Expression of SHH and PTCH in the 16-week kidney. (A) Low power view of PTCH expression in the 16-week kidney showing overall morphology. Inset dashed boxes refer to fields of view shown in B–G. B, D, F – expression of SHH; C, E, G – expression of PTCH. SHH and PTCH are expressed in the renal pelvis (B, C), and medullary collecting ducts (D, E). PTCH (G), but not SHH (F), is also expressed in collecting ducts extending out to the capsule (*) of the kidney. Neither SHH nor PTCH were detectable in the nephrogenic mesenchyme zone or in nephron precursors (F, G). Note that PTCH is localised predominantly at the apical surface of collecting ducts. H, I – fields of view equivalent to those shown in panels B, C and D, E respectively, showing no expression of SMO in the kidney; no immunoreactivity was detected for SMO in any of the kidney samples analysed between 16–28 weeks.
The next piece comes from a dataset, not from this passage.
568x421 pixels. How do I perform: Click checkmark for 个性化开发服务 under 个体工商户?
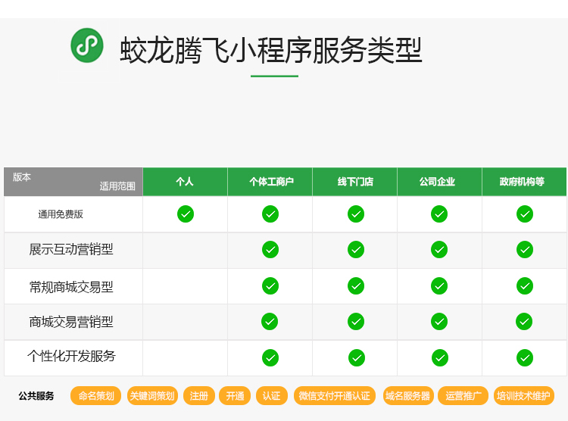point(270,357)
As a positive control for SMO immunohistochemistry, SMO protein was detected in the neuroepithelium of the developing forebrain (J, high magnification of the region indicated by the hashed box is inset) and ventricular mesenchyme of the heart (not shown) in a mid-sagittal section of a 10-week gestation embryo; SMO was also detected in the developing urogenital sinus at seven weeks (Fig. 4C,C′). BMP4 was detected in glomerular parietal epithelia at 13 weeks’ gestation (K). A, ×12.5 magnification; B–J, ×50 magnification; K, ×100. Sections in J, K counterstained with hematoxylin.

Fig. 6

Expression of SHH, PTCH, Cyclin B1 and PCNA in medullary collecting ducts of the 26- and 28-week kidneys. SHH is expressed in medullary collecting ducts at 26 weeks (A), but not at 28 weeks (E), and PTCH is expressed at both ages and is localised to the apical cell surface (B, F); both were absent from intervening interstitial cells and tubules of smaller diameter (presumably mainly representing loops of Henle). Absence of SHH at 28 weeks corresponds with a redistribution of Cyclin B1, from a diffuse cytoplasmic pattern (C) to the apical cell surface (G) in a similar location to that observed for PTCH (F). There is reduced proliferation of medullary epithelial cells at 28 weeks, compared to the 26-week kidney, as evidenced by the proportion of PCNA-positive nuclei (D, H); note that this effect is limited to collecting duct cells, since no equivalent decrease in cell proliferation was observed in intervening epithelia. Arrows in C indicate occasional cell nuclei positive for Cyclin B1. Images at ×100 magnification; sections counterstained with hematoxylin.

Fig. 7

Distinct molecular and cellular responses to SHH signalling in human upper and lower urinary tract development. Different colours in A and B illustrate the different structures in which various proteins were immunolocalised in this study, according to the key. A. SHH is expressed by urogenital sinus urothelium and signals to distant mesenchymal cells which express PTCH, SMO and BMP4, and which will form smooth muscle. These results are consistent with the regulation of smooth muscle differentiation by canonical SHH signalling. B. Epithelial cells of medullary kidney collecting ducts express SHH and PTCH, but not SMO. Descriptive results in vivo suggest that SHH signalling operates independently of SMO at short range in these cells to regulate cell proliferation according to the subcellular distribution of Cyclin B1.